What is needed: Decide whether each statement agrees with the text about the SEREN award: (a) the first SEREN modules are delivered over the 6-8 weeks following diagnosis; (b) SEREN is available only to paediatric teams in Wales; (c) SEREN won its prize at the 2016 QiC Diabetes Awards. Answer each with yes or no, followed by the words of the text that decide it, quoted exactly.

The SEREN structured education programme developed by healthcare professionals and parent representatives from across Wales won the Empowering People with Diabetes – Children, Young People and Emerging Adults prize at the 2017 Quality in Care (QiC) Diabetes Awards.
SEREN is a national diabetes education programme for children and young people with Type 1 Diabetes. The first modules are delivered over the 6-8 weeks following diagnosis and aim to improve CYP’s knowledge and understanding of diabetes, empowering them to manage their diabetes from day one. The programme includes a full curriculum with lesson plans for staff, a workbook for the young person, educator records to track progress and an array of supporting teaching resources.
(Members of the SEREN project group receive the award. From L-R, Philip Newland-Jones (Awards host), Beth Jones, SEREN project support officer, Dr Judith Reed-Screen, senior clinical psychologist, Dr Nirupa D’Souza, consultant paediatrician)
In awarding the prize to the Children and Young People’s wales Diabetes Network, the judges said: “[SEREN] is completely child-centred and the judges loved this. It’s broad, clearly impactful and it revolves around child’s ability to understand rather than the age. It’s very well-put together for the short time period and the workbooks make it easy for parents and healthcare professionals to track progress.”
Dr Hubert Bland, country medical chair and medical head diabetes and cardiovascular, Sanofi UK, said: “Sanofi Diabetes are pleased to support the QiC Programme again in 2017 and to be part of recognising and valuing those individuals, teams, Trusts and partnerships who demonstrate quality in care for their patients with diabetes”
The team has received many messages of support and congratulations from within Wales as well. Allison Williams, Chair of the All-Wales Diabetes Implementation Group called it “a fantastic achievement”, and Dr Julia Platts, Clinical Lead for Diabetes in Wales said “It is a wonderful accolade”, adding “It is so encouraging to see what is possible to achieve.” Professor Chris Jones, the Deputy Chief Medical Officer for Wales, has told the group “It is heartening to see such an innovative and organic service development recognised on a UK-wide basis.”
SEREN is now used by all paediatric diabetes teams across Wales, ensuring children and young people receive the same information wherever they live in the country. It has also been made available to paediatric teams outside Wales.

Information given:

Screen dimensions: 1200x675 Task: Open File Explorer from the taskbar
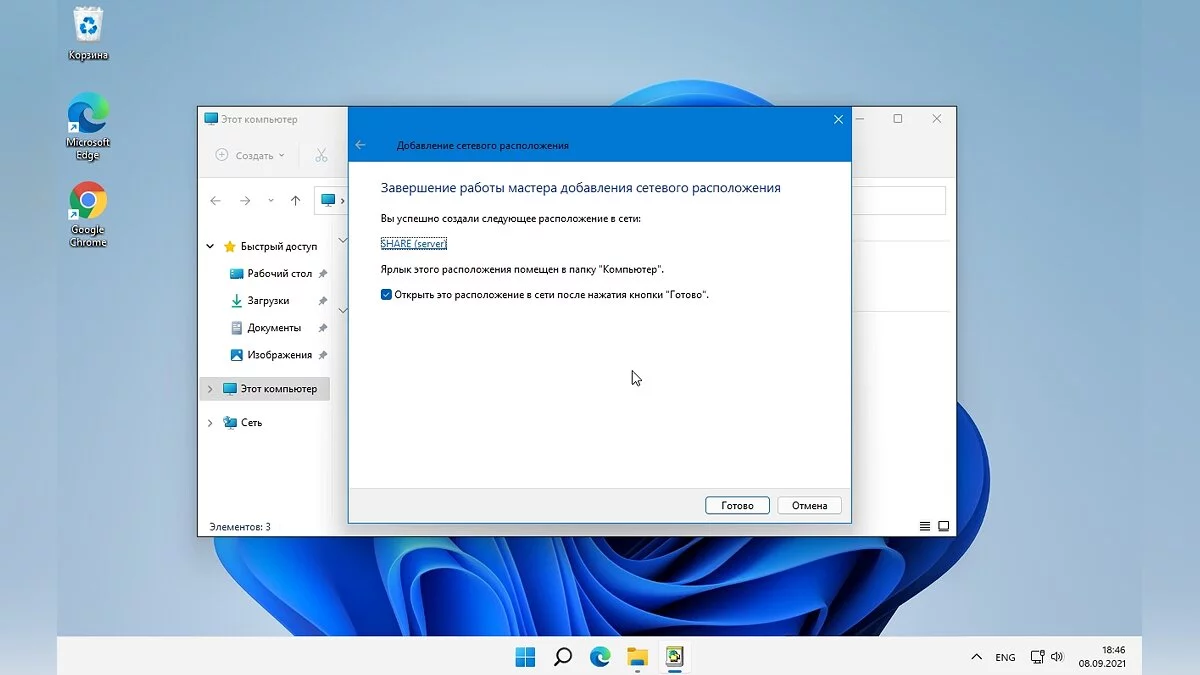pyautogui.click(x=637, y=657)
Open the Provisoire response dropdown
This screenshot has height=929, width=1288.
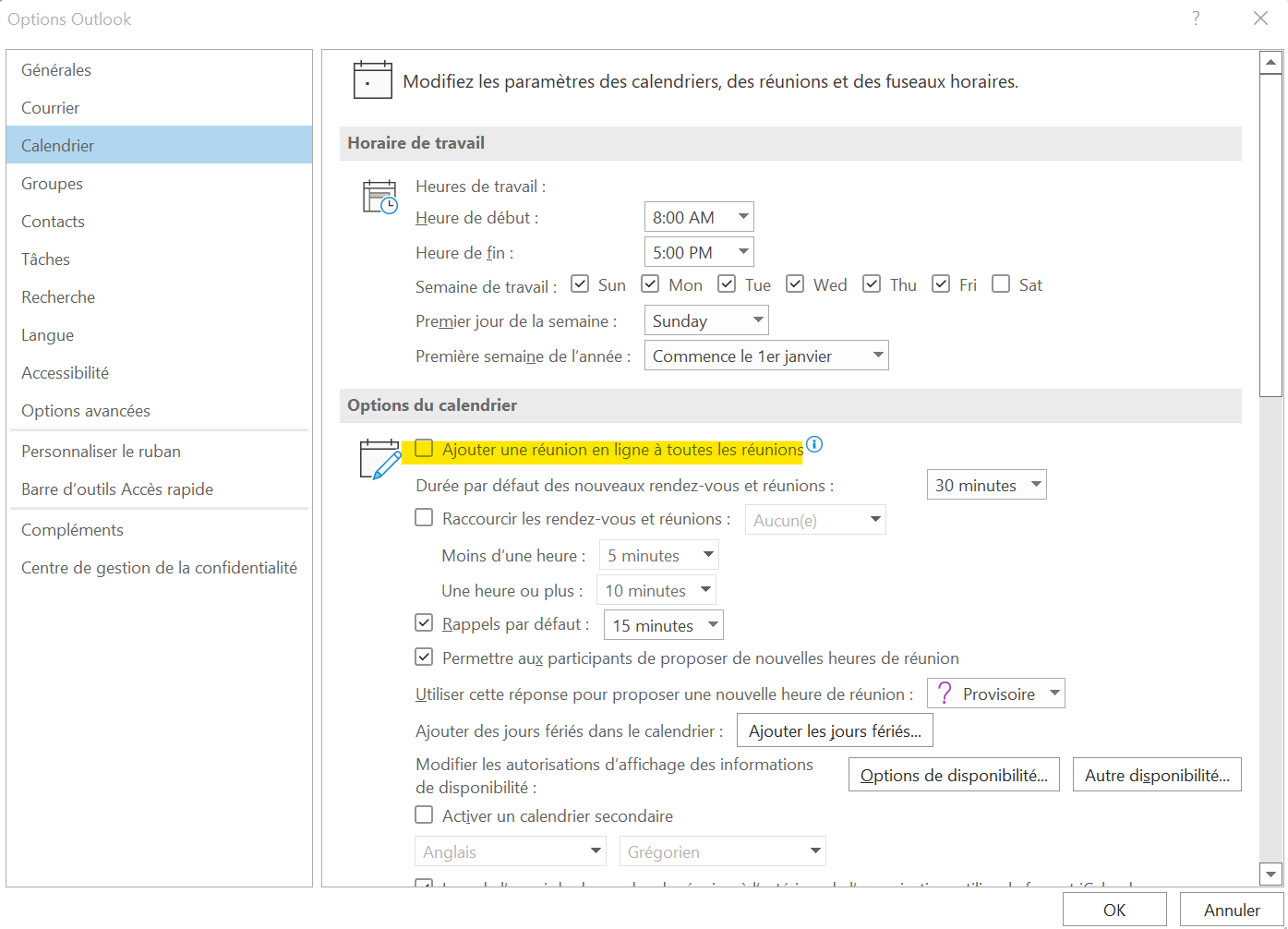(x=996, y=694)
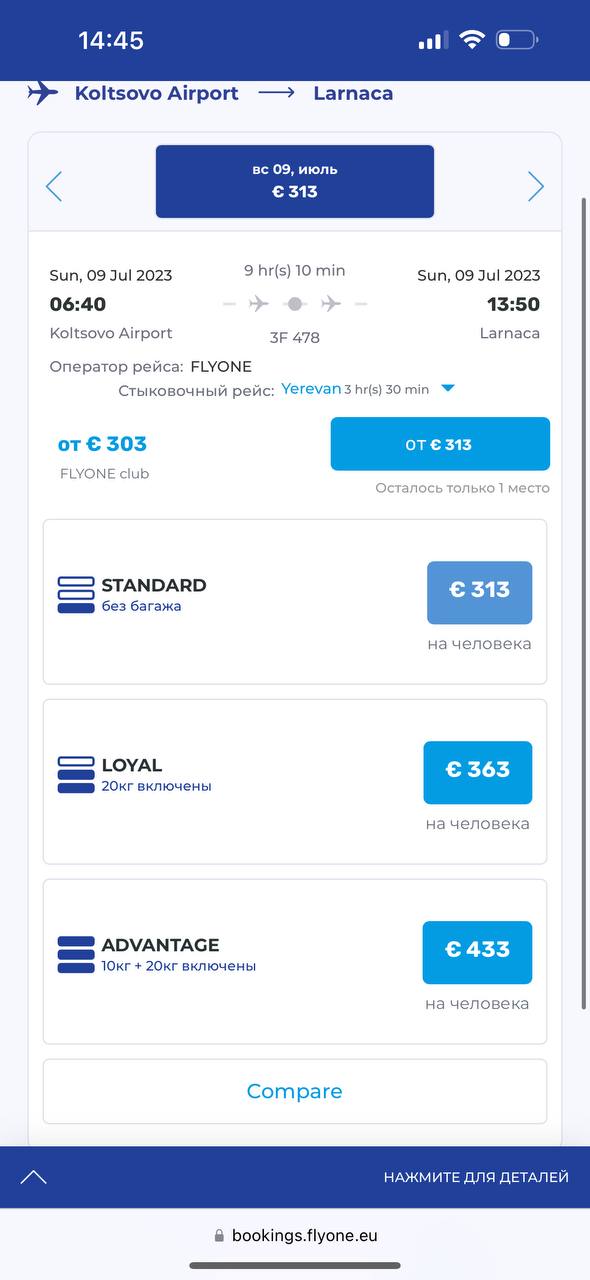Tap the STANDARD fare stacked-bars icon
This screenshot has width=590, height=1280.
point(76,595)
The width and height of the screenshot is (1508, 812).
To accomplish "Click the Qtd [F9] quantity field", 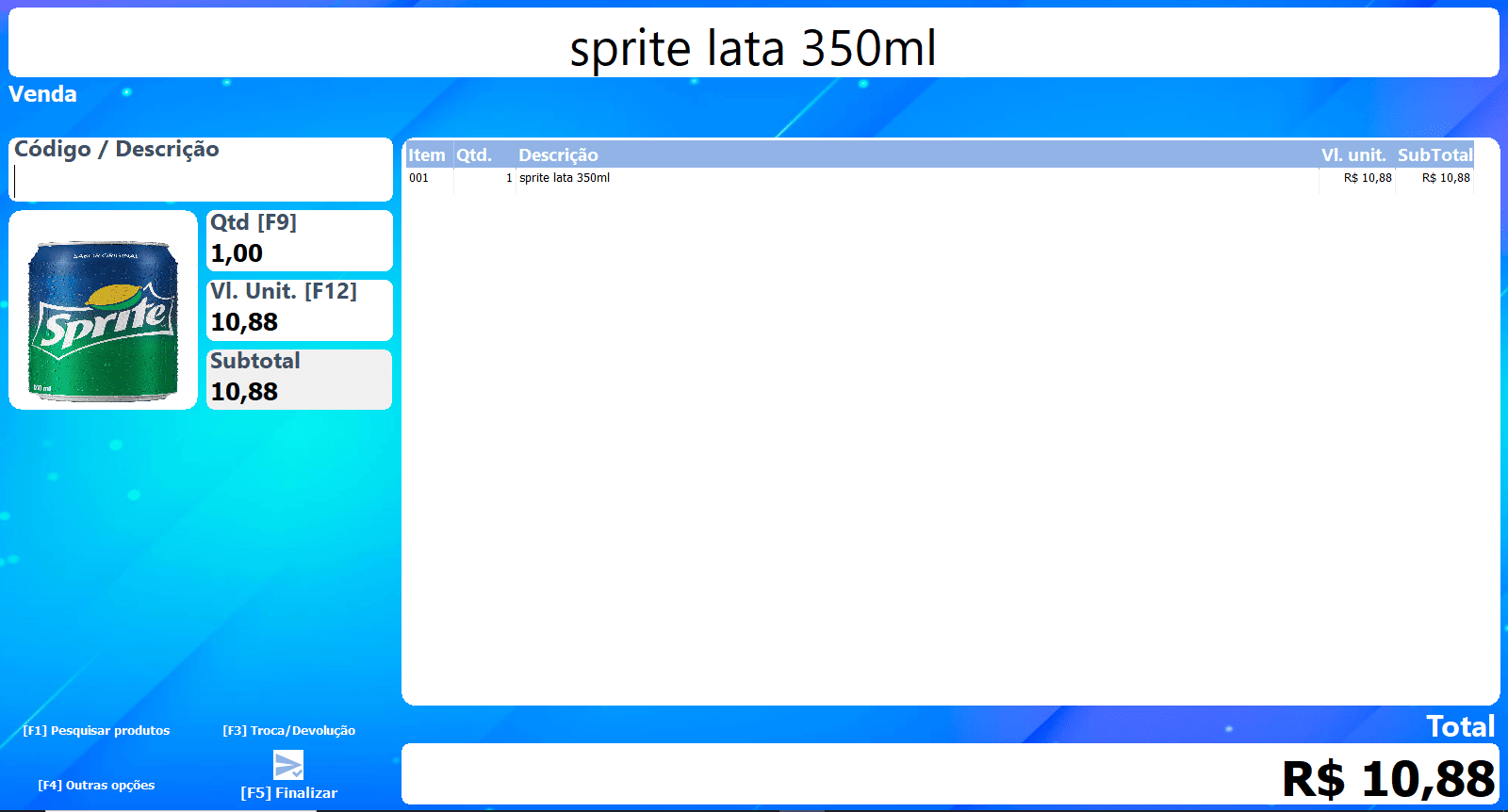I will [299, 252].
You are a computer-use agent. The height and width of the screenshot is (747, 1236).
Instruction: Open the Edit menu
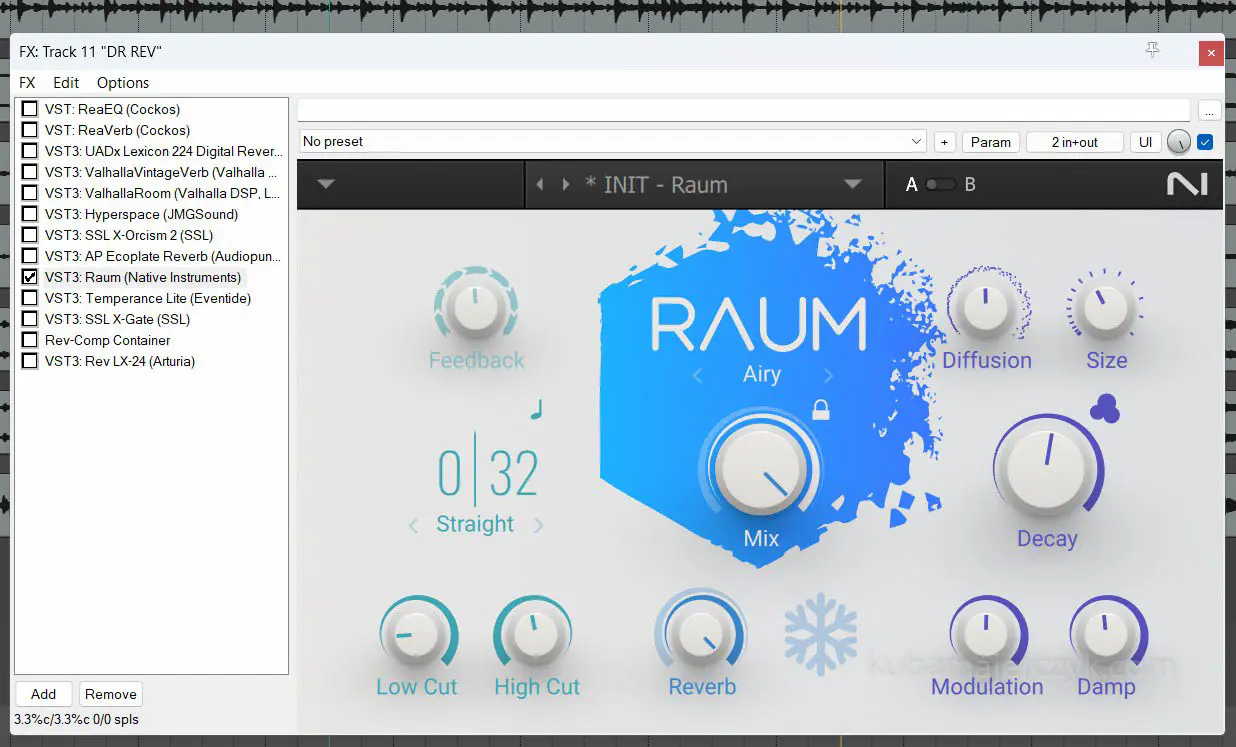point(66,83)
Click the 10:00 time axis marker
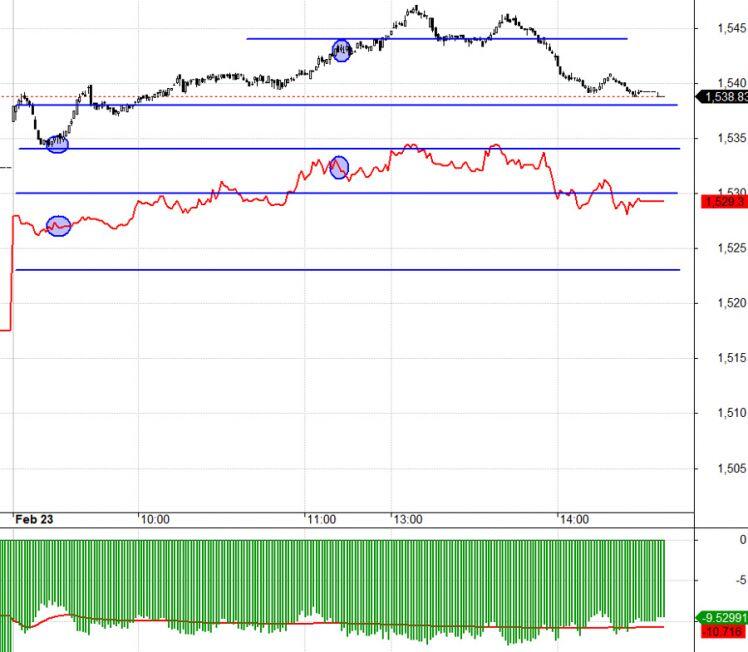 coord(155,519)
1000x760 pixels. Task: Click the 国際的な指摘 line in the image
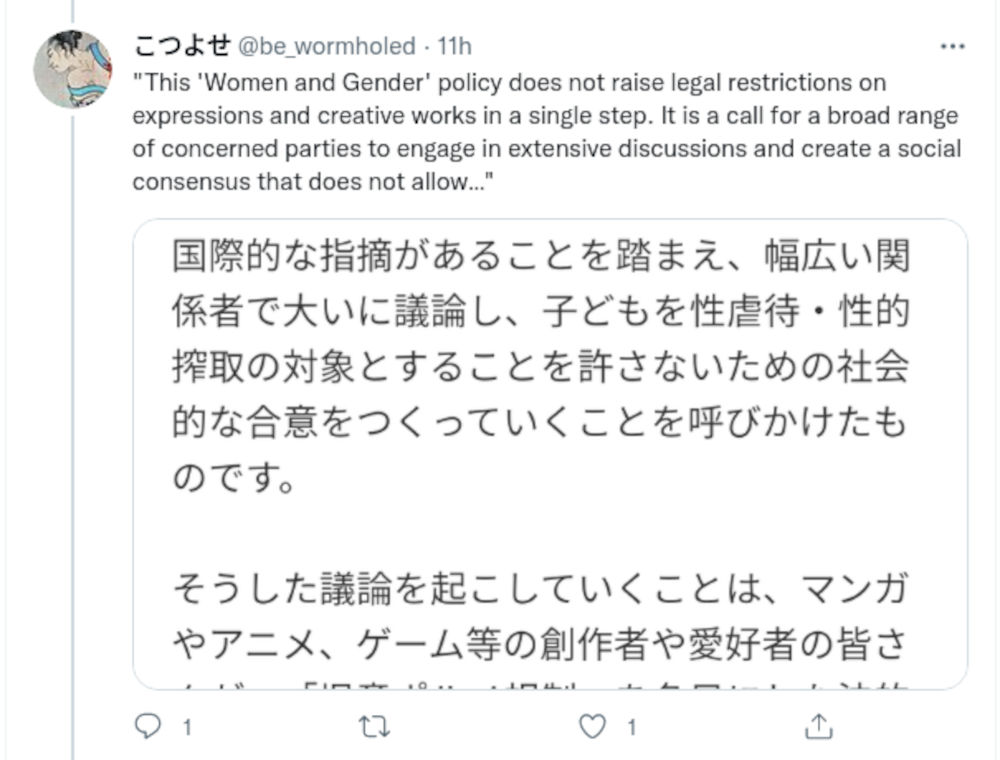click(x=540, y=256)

Your response:
(a) Yes: "The first modules are delivered over the 6-8 weeks following diagnosis"
(b) No: "It has also been made available to paediatric teams outside Wales."
(c) No: "at the 2017 Quality in Care (QiC) Diabetes Awards"